Task instructions
The expected result is every line of the records, printed exactly.

**** Available data

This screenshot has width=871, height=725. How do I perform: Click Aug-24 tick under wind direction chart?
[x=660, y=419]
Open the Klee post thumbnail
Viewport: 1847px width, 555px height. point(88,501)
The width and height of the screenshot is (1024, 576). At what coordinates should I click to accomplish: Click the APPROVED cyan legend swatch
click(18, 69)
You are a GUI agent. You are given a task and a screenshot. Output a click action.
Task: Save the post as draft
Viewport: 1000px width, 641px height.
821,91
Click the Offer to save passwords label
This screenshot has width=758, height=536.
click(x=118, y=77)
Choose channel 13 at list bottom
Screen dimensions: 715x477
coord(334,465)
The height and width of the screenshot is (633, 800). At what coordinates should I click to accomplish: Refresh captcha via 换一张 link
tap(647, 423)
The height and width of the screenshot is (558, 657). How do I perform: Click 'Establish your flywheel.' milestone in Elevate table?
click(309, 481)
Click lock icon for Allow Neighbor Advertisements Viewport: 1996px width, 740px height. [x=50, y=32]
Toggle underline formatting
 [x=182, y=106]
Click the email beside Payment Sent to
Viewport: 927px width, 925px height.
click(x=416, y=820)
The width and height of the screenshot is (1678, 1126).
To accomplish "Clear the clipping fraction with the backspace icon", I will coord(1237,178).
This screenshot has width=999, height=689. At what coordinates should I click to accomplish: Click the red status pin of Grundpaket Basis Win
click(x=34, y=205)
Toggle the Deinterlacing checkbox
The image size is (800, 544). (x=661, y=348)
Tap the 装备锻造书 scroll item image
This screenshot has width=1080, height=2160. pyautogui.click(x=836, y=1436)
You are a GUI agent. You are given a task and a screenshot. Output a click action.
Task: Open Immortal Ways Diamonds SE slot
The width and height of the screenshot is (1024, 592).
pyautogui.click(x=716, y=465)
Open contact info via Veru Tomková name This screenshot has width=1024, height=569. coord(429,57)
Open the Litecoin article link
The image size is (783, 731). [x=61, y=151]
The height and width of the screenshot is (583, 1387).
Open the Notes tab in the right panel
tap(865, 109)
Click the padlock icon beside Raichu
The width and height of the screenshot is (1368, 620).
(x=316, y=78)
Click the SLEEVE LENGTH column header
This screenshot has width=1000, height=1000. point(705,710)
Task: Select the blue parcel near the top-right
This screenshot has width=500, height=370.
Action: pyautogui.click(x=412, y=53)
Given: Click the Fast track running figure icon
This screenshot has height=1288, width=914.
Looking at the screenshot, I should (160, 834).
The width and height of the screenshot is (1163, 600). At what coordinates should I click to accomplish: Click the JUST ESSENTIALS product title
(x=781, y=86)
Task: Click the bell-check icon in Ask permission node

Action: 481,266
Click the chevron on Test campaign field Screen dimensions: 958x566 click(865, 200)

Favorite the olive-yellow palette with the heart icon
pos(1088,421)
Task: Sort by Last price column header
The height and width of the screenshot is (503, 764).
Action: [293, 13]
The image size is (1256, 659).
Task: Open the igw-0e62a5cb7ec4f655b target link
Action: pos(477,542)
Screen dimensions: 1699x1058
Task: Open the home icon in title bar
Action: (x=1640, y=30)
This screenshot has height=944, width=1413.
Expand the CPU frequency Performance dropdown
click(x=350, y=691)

********

Answer space
This screenshot has width=871, height=725. How do I perform: Click Aug-24 tick under wind direction chart?
[x=660, y=419]
Open the Klee post thumbnail
Viewport: 1847px width, 555px height. point(88,501)
The width and height of the screenshot is (1024, 576). At what coordinates should I click to accomplish: Click the APPROVED cyan legend swatch
click(18, 69)
You are a GUI agent. You are given a task and a screenshot. Output a click action.
Task: Save the post as draft
Viewport: 1000px width, 641px height.
821,91
Click the Offer to save passwords label
This screenshot has width=758, height=536.
click(x=118, y=77)
Choose channel 13 at list bottom
Screen dimensions: 715x477
coord(334,465)
The height and width of the screenshot is (633, 800). At what coordinates should I click to accomplish: Refresh captcha via 换一张 link
tap(647, 423)
The height and width of the screenshot is (558, 657). How do I perform: Click 'Establish your flywheel.' milestone in Elevate table?
click(309, 481)
Click lock icon for Allow Neighbor Advertisements Viewport: 1996px width, 740px height. [x=50, y=32]
Toggle underline formatting
 [x=182, y=106]
Click the email beside Payment Sent to
Viewport: 927px width, 925px height.
click(x=416, y=820)
The width and height of the screenshot is (1678, 1126).
To accomplish "Clear the clipping fraction with the backspace icon", I will coord(1237,178).
This screenshot has width=999, height=689. At what coordinates should I click to accomplish: Click the red status pin of Grundpaket Basis Win
click(x=34, y=205)
Toggle the Deinterlacing checkbox
The image size is (800, 544). (x=661, y=348)
Tap the 装备锻造书 scroll item image
This screenshot has width=1080, height=2160. pyautogui.click(x=836, y=1436)
You are a GUI agent. You are given a task and a screenshot. Output a click action.
Task: Open Immortal Ways Diamonds SE slot
The width and height of the screenshot is (1024, 592).
pyautogui.click(x=716, y=465)
Open contact info via Veru Tomková name This screenshot has width=1024, height=569. coord(429,57)
Open the Litecoin article link
The image size is (783, 731). [x=61, y=151]
The height and width of the screenshot is (583, 1387).
Open the Notes tab in the right panel
tap(865, 109)
Click the padlock icon beside Raichu
The width and height of the screenshot is (1368, 620).
(x=316, y=78)
Click the SLEEVE LENGTH column header
This screenshot has width=1000, height=1000. point(705,710)
Task: Select the blue parcel near the top-right
This screenshot has width=500, height=370.
Action: pyautogui.click(x=412, y=53)
Given: Click the Fast track running figure icon
This screenshot has height=1288, width=914.
Looking at the screenshot, I should (160, 834).
The width and height of the screenshot is (1163, 600). At what coordinates should I click to accomplish: Click the JUST ESSENTIALS product title
(x=781, y=86)
Task: Click the bell-check icon in Ask permission node

Action: 481,266
Click the chevron on Test campaign field Screen dimensions: 958x566 click(865, 200)

Favorite the olive-yellow palette with the heart icon
pos(1088,421)
Task: Sort by Last price column header
The height and width of the screenshot is (503, 764).
Action: [293, 13]
The image size is (1256, 659).
Task: Open the igw-0e62a5cb7ec4f655b target link
Action: pos(477,542)
Screen dimensions: 1699x1058
Task: Open the home icon in title bar
Action: (x=1640, y=30)
This screenshot has height=944, width=1413.
Expand the CPU frequency Performance dropdown
click(x=350, y=691)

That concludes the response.